Well, for the powers that be, there are a few questions that need answered, like why did he survive – or was allowed to survive – the Hooder attack? What was put in his head? And can all this reveal the origins of the Hooders themselves? It is time to give Tombs his own get-out-of-jail pass, even if there are some people queuing up to kill him, and there is certainly enough technology out there to do it with artefacts and hardware littering Masada as remnants from those two ancient alien races the Jain and the Atheter. It is time to stir things up a bit, but far, far away, something unimaginable that can only be dreamed about is about to wake up, and is heading our way.

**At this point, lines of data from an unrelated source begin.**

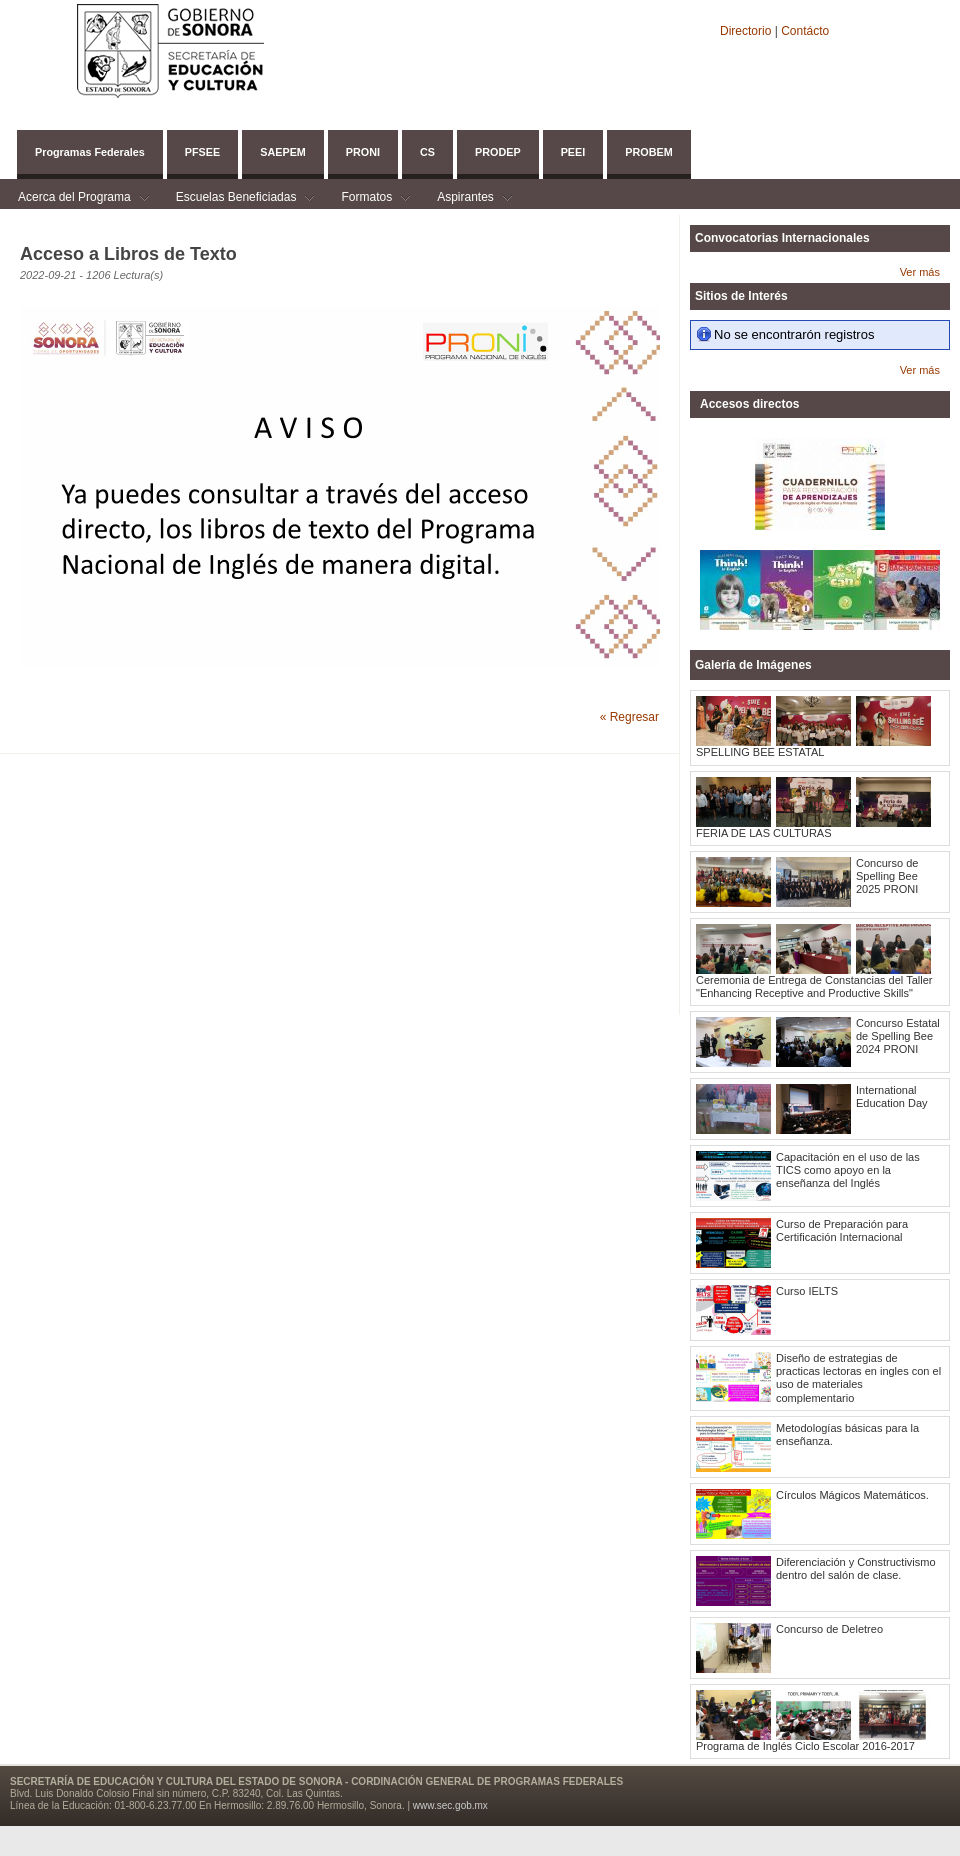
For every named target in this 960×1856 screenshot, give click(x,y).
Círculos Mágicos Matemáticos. (852, 1495)
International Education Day (892, 1096)
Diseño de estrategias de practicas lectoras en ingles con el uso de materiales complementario (858, 1378)
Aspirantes (465, 199)
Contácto (805, 31)
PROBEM (648, 152)
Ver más (920, 272)
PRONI (363, 152)
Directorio (747, 31)
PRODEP (498, 152)
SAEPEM (283, 152)
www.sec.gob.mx (450, 1805)
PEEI (573, 152)
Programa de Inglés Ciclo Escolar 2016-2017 (805, 1746)
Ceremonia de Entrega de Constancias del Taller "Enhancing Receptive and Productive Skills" (814, 986)
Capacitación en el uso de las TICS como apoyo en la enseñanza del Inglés (848, 1170)
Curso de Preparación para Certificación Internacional (842, 1230)
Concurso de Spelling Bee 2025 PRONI (887, 876)
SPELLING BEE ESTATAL (760, 752)
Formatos (366, 199)
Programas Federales (90, 152)
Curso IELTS (807, 1291)
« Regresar (629, 717)
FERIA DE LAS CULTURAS (764, 833)
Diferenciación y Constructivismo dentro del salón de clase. (856, 1568)
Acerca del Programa (74, 199)
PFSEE (202, 152)
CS (427, 152)
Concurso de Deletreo (829, 1629)
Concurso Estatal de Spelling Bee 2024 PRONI (898, 1036)
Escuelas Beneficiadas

The Technician is everything you would expect from an Asher novel. Fun, fast, action-packed, filled with great world-building, and superbly-drawn characters and 'things', and not too heavy of the hard-science front.  It may come in at over 500 pages and only twenty chapters (my reluctant reader twitch is showing), but we also have a prologue and epilogue and a quote at the start of each chapter from official Polity sources to add to the fun. Do not read it if you do not know his work, but do read it if you do, and if you do, you may well come away thinking this is his best novel yet, and given that it is number twelve in the Polity series that is pretty good going, but even if you do not agree, you will certainly be in for an entertaining ride, and already looking forward to the next one.